* [Extracted information]
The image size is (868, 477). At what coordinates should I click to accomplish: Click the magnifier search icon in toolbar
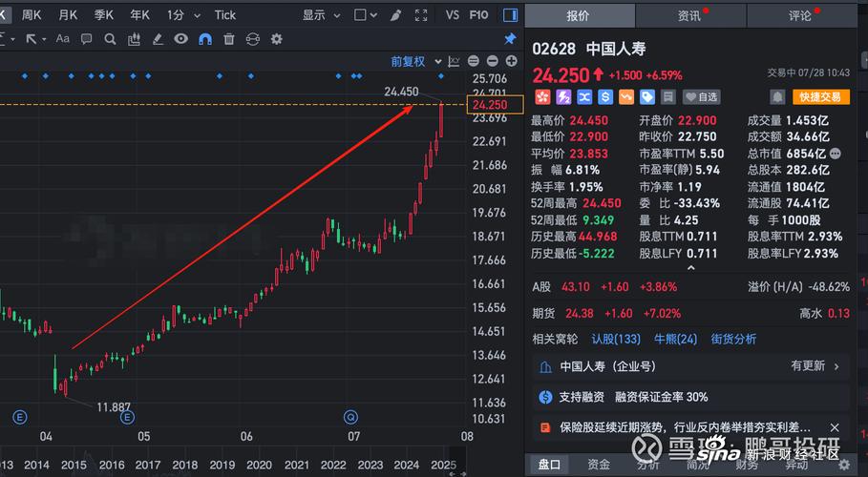coord(109,39)
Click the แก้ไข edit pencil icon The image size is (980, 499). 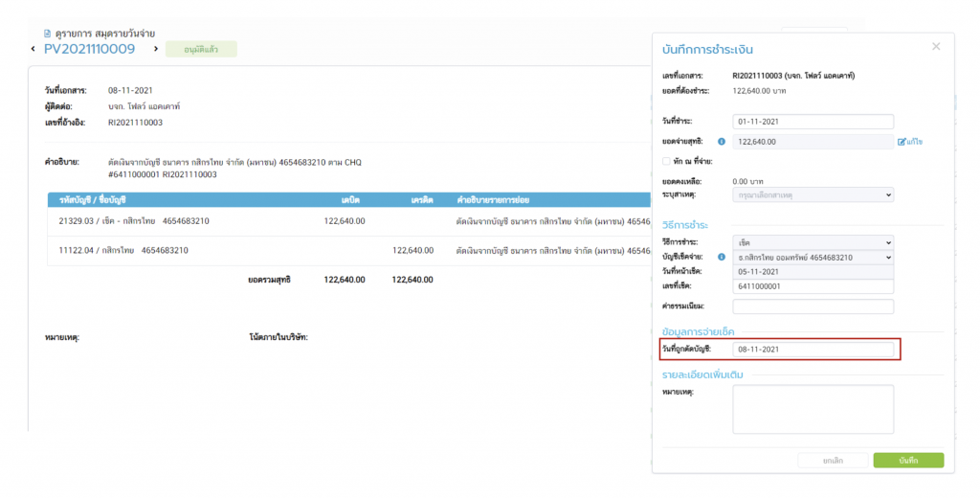point(902,142)
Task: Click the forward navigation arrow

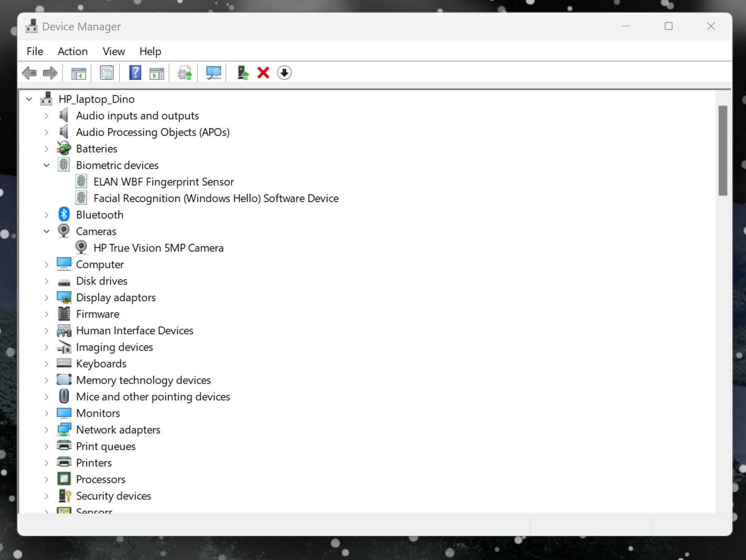Action: pos(50,72)
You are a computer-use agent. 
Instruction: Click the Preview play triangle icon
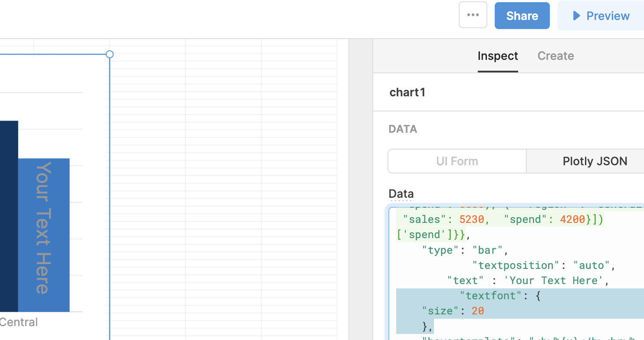577,15
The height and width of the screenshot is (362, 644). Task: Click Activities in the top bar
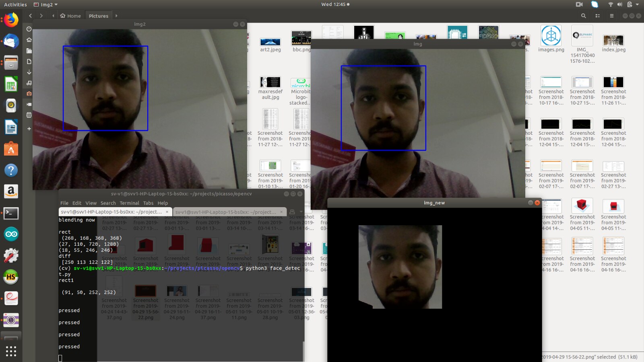point(15,4)
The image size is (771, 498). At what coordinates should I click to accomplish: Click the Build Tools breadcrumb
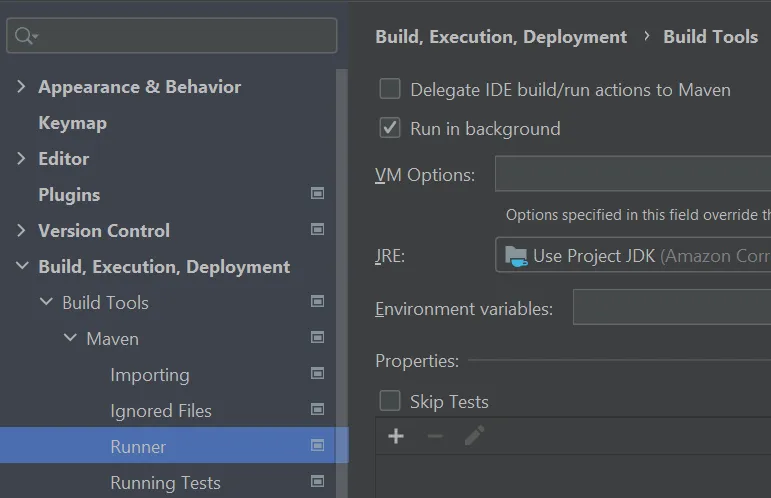click(x=710, y=37)
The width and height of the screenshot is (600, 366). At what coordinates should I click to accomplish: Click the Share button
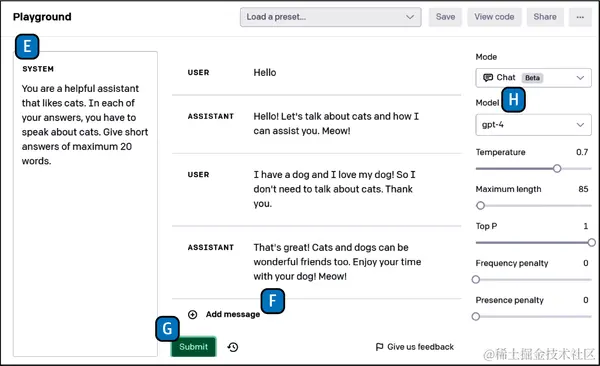[545, 17]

* [Problem requirements] Lines from the one containing "Task: Click the forward navigation arrow" through the end of the listing, both included, are to be restated exactly, and pictures are to be left out.

* [Reply to the task]
Task: Click the forward navigation arrow

Action: pos(50,72)
You are a computer-use agent. 
Instruction: Click the Preview play triangle icon
577,15
The height and width of the screenshot is (362, 644). Task: Click Activities in the top bar
point(15,4)
The image size is (771, 498). At what coordinates should I click to accomplish: Click the Build Tools breadcrumb
click(x=710, y=37)
The width and height of the screenshot is (600, 366). At what coordinates should I click to accomplish: Click the Share button
[545, 17]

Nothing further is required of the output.